Peroxisomes are dynamic eukaryotic organelles that perform a wide range of important metabolic processes. In plants, the peroxisome is the sole organelle to carry out β‐oxidation of fatty acids, break down hydrogen peroxide, and performs several other functions required at different stages of plant development and under different conditions. The ability of this organelle to perform a range of functions depends on the time‐ and process‐dependent import of particular enzymes that enable biochemical reactions to take place inside peroxisomes. While it is important to recruit the right enzymes, it is also important to remove obsolete or damaged enzymes through the turnover of specific proteins. In some cases, degradation of the entire peroxisome is carried out by the process of autophagy, which helps to maintain quality control by removing damaged/dysfunctional/obsolete peroxisomes. Therefore, the diversification of plant peroxisomes for different cellular requirements is achieved through targeted turnover and import of specific enzymes. This article discusses the possible mechanisms and factors involved in functional remodelling of the plant peroxisome from the young seedling peroxisome to the leaf peroxisome. Functions of peroxisomes found in different developmental stages of the plant are also highlighted.
Key Concepts
Peroxisomes are single membrane‐bound eukaryotic organelles that perform a wide range of functions and display remarkable metabolic diversity.

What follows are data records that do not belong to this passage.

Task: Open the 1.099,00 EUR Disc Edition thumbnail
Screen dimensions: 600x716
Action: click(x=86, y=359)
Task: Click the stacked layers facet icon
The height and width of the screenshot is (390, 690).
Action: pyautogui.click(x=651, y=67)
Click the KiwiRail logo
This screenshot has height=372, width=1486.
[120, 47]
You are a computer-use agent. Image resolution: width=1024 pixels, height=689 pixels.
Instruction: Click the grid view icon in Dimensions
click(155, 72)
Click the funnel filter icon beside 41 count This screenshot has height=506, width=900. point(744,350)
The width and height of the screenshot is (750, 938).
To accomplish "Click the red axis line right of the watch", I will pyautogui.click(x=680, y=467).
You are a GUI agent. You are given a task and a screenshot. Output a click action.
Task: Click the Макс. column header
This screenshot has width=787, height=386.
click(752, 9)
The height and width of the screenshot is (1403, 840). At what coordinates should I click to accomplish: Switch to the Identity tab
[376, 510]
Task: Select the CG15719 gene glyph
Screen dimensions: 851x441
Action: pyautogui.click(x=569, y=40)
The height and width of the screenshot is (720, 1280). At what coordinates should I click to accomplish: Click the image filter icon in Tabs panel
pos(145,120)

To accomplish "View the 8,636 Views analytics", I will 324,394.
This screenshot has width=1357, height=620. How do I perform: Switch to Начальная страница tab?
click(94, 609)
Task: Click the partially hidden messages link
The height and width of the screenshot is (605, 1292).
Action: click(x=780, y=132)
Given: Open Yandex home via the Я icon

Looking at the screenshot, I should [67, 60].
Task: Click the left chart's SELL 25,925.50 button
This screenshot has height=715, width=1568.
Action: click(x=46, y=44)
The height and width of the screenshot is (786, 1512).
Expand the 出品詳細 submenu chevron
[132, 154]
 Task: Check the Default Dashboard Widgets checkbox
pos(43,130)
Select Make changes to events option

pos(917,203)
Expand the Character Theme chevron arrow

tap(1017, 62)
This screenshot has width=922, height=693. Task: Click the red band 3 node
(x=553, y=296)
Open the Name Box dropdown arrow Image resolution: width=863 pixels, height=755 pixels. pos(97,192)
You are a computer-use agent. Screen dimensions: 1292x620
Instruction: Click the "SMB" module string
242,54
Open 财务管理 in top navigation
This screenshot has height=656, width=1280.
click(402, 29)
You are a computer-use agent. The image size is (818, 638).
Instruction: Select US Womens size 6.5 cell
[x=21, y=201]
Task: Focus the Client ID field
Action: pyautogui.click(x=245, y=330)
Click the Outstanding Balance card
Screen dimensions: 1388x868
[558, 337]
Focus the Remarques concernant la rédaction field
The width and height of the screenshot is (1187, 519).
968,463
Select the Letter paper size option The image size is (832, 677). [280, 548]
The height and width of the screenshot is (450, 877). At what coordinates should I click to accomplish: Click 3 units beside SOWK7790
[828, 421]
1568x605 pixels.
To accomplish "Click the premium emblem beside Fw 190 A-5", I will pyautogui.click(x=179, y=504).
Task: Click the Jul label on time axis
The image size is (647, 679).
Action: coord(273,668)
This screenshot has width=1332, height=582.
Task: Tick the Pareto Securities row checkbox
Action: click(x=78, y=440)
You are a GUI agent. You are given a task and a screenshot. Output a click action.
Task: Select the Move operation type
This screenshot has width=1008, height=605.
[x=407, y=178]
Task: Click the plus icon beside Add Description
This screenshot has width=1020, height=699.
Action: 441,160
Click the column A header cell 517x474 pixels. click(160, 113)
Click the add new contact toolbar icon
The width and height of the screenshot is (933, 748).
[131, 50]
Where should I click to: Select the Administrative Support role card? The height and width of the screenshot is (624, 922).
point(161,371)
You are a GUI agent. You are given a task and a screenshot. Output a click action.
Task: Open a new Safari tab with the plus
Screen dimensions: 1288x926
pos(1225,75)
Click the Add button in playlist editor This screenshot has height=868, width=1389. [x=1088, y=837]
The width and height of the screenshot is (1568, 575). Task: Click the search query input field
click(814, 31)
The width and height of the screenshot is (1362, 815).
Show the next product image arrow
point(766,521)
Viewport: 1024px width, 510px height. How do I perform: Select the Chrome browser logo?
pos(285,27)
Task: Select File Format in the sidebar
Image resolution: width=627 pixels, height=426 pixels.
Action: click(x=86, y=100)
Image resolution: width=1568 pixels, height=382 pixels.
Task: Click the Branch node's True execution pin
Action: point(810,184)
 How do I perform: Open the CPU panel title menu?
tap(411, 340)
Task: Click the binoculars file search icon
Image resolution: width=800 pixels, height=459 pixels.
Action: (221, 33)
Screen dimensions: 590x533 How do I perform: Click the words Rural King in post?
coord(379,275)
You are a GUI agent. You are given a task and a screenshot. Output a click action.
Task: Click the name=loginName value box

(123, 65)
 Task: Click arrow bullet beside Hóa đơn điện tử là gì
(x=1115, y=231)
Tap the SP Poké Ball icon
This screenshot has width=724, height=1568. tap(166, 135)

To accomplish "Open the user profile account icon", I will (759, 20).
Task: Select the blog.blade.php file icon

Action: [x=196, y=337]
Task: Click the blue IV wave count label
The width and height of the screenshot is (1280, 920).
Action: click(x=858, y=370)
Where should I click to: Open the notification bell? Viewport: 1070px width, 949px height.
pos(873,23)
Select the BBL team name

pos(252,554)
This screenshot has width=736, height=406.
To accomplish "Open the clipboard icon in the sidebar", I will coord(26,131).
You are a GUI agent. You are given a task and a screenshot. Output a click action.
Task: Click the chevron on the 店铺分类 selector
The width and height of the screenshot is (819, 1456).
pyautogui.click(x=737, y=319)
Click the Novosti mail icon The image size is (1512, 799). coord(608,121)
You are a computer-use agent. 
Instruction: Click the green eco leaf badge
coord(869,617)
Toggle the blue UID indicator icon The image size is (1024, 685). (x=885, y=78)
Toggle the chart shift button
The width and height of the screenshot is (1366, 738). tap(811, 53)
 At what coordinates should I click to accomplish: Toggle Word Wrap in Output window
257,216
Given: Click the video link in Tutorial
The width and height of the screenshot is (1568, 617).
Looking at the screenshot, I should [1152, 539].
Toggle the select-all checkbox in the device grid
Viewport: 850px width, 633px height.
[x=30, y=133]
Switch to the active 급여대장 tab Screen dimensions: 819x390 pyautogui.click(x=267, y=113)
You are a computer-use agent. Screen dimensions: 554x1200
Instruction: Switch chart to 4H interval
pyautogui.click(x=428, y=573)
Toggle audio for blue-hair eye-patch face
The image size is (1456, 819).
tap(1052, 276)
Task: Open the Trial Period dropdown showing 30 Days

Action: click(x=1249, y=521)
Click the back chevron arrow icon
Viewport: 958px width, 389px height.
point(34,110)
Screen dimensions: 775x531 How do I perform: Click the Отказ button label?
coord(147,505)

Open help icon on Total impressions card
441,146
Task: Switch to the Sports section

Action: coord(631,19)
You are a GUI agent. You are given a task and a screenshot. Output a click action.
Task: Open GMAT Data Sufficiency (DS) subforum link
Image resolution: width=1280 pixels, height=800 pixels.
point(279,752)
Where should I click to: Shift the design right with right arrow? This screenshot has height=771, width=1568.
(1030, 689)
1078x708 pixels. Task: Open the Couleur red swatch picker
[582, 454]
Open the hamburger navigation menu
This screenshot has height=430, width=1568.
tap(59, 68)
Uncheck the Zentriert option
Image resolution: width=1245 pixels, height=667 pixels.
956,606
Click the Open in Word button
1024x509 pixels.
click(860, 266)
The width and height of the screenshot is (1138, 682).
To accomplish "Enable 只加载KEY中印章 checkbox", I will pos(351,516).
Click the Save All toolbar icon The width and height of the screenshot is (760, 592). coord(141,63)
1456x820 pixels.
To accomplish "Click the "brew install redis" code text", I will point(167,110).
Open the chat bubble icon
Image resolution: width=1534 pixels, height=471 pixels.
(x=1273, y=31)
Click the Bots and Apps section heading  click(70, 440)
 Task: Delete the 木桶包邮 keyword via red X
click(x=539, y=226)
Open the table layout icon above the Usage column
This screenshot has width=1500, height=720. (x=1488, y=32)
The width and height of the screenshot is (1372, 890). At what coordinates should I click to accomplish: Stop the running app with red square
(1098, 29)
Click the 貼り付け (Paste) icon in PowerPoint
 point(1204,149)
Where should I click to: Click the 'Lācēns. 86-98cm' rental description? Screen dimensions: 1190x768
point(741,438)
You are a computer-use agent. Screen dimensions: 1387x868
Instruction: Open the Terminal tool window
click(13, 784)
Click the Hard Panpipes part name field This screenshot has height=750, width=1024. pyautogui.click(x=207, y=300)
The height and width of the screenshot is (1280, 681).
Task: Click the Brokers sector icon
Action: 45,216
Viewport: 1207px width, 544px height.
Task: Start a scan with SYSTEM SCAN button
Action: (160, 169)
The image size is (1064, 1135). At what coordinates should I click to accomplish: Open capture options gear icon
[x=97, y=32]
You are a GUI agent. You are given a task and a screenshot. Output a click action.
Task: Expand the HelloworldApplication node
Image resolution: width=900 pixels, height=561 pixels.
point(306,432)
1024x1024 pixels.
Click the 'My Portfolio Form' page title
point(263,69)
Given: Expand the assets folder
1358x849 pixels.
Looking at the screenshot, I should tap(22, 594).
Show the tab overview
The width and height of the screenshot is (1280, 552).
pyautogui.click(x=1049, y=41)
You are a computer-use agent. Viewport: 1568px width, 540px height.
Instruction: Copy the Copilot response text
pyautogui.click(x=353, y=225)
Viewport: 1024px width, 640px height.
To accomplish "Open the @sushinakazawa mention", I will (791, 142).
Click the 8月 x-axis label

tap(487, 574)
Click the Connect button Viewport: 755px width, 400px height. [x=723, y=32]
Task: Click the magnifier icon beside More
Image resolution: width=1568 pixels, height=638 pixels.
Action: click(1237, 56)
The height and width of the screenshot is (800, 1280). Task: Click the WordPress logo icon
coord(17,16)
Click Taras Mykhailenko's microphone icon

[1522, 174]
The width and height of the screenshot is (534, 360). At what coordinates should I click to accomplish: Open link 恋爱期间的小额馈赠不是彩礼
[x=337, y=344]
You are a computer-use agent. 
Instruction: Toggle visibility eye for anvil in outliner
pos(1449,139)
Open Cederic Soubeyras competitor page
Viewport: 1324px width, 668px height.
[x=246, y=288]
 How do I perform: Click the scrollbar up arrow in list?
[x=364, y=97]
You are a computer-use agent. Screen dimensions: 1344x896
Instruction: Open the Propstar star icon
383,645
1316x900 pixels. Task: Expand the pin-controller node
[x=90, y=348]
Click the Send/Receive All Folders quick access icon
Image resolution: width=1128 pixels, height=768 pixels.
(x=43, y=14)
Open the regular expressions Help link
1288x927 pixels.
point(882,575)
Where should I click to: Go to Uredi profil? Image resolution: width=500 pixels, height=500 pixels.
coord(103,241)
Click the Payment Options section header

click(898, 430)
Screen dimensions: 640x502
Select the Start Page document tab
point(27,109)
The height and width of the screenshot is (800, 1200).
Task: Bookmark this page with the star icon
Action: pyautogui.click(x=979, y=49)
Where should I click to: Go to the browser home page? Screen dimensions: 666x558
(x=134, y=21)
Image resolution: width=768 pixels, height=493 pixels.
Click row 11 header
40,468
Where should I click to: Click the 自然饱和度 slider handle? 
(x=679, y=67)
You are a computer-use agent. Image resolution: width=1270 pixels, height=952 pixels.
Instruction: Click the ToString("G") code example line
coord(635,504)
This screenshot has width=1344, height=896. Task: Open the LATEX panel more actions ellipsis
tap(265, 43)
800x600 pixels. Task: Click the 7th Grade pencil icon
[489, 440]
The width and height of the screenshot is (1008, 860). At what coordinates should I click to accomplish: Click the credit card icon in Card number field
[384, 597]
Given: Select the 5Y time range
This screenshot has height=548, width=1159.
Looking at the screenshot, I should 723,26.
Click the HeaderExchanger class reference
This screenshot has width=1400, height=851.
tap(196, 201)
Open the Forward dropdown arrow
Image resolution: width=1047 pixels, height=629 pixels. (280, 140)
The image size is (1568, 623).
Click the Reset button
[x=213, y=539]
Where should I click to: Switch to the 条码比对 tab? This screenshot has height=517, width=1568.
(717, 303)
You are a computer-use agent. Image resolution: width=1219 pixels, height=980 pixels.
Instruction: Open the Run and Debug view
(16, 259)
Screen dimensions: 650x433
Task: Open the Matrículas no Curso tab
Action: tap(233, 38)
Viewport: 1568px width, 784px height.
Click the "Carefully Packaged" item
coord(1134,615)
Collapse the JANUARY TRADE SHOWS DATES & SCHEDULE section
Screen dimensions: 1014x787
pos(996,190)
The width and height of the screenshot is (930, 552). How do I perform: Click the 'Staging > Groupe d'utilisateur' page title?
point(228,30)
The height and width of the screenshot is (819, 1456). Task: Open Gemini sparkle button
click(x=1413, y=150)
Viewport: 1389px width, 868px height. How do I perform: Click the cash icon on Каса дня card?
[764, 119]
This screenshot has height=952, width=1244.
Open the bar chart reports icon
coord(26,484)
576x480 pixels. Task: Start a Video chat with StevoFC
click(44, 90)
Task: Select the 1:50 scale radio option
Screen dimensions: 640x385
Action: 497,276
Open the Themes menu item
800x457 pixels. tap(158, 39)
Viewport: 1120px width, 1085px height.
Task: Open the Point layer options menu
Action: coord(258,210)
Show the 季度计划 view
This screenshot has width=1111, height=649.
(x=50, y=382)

Peroxisomes do not contain any genetic information and therefore all peroxisomal proteins are imported post‐translationally from the cytosol.
Peroxisomes are a major scavenger of hydrogen peroxide and plant peroxisomes are the sole site for β‐oxidation of fatty acids.
Protein content of peroxisomes varies in a developmental and functional manner.
In young seedlings post‐germination, peroxisomes house glyoxylate cycle enzymes that help to generate energy from oil reserves in the seed.
In etiolated mature seedlings, peroxisomes are ‘remodelled’ to perform photorespiration.
Peroxisome remodelling is achieved by removing glyoxylate cycle enzymes and importing photorespiration enzymes.
Glyoxylate cycle enzymes are removed by turnover either inside or outside peroxisomes by proteases and/or by the turnover of obsolete peroxisomes through autophagy process.